◆ TASK REQUIREMENTS
Your answer must hold only the lines below from the line containing "Click the radio" through the line containing "is (1280, 630).", each reproduced exactly.

◆ PROVIDED MATERIAL

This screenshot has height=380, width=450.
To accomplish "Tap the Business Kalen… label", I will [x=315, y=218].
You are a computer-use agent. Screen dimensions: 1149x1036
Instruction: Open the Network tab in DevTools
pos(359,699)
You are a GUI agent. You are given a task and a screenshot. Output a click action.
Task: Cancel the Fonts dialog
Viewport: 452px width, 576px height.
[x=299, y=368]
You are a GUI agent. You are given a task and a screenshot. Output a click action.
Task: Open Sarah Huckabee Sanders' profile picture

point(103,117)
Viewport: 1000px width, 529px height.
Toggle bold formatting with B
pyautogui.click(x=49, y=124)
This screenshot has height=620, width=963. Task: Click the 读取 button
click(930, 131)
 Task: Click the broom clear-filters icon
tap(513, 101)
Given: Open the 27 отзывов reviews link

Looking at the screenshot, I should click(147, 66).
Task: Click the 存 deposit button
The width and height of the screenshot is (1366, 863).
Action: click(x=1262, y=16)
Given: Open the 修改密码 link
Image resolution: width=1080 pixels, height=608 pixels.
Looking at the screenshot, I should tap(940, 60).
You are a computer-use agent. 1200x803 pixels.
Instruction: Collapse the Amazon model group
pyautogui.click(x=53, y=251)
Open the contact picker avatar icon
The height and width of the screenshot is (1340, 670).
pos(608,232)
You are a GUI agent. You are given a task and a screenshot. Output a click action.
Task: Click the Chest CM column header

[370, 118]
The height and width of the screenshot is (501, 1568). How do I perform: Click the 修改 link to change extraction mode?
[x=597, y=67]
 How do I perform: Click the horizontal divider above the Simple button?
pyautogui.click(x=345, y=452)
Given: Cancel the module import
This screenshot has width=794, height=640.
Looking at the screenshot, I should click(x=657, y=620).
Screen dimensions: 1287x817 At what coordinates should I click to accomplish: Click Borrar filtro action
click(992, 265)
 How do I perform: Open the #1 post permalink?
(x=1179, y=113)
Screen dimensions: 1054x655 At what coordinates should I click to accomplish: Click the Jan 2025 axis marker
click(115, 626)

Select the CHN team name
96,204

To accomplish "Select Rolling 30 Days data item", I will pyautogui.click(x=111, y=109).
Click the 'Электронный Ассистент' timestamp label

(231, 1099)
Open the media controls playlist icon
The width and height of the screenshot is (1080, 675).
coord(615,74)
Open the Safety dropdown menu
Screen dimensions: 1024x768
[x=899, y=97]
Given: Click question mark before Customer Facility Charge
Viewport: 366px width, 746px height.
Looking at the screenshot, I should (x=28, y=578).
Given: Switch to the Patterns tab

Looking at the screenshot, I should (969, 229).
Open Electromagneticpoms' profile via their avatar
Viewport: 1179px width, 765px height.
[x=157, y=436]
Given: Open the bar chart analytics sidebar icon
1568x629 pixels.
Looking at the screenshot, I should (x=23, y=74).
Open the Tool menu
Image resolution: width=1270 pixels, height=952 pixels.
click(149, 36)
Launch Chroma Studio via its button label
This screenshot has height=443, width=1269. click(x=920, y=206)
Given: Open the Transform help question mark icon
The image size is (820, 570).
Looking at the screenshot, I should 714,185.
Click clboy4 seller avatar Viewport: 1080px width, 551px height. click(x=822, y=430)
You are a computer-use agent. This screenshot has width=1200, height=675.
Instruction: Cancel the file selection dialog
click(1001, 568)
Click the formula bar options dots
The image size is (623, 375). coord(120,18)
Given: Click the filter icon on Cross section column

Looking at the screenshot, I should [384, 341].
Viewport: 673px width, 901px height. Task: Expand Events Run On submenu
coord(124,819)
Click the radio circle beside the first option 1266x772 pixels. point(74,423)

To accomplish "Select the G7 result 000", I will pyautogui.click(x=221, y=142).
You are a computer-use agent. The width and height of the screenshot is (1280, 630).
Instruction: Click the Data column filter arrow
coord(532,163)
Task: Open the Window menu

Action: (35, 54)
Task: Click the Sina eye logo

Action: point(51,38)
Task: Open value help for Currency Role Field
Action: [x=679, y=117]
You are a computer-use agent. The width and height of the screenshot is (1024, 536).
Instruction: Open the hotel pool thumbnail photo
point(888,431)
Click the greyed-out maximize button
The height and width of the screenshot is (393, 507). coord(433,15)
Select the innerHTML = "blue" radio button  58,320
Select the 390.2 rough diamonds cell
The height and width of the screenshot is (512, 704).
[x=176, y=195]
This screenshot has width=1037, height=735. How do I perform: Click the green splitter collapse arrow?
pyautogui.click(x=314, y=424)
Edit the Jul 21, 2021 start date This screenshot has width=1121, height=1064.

◆ TASK RESULT
Click the radio circle beside the first option 1266x772 pixels. point(74,423)

To accomplish "Select the G7 result 000", I will pyautogui.click(x=221, y=142).
You are a computer-use agent. The width and height of the screenshot is (1280, 630).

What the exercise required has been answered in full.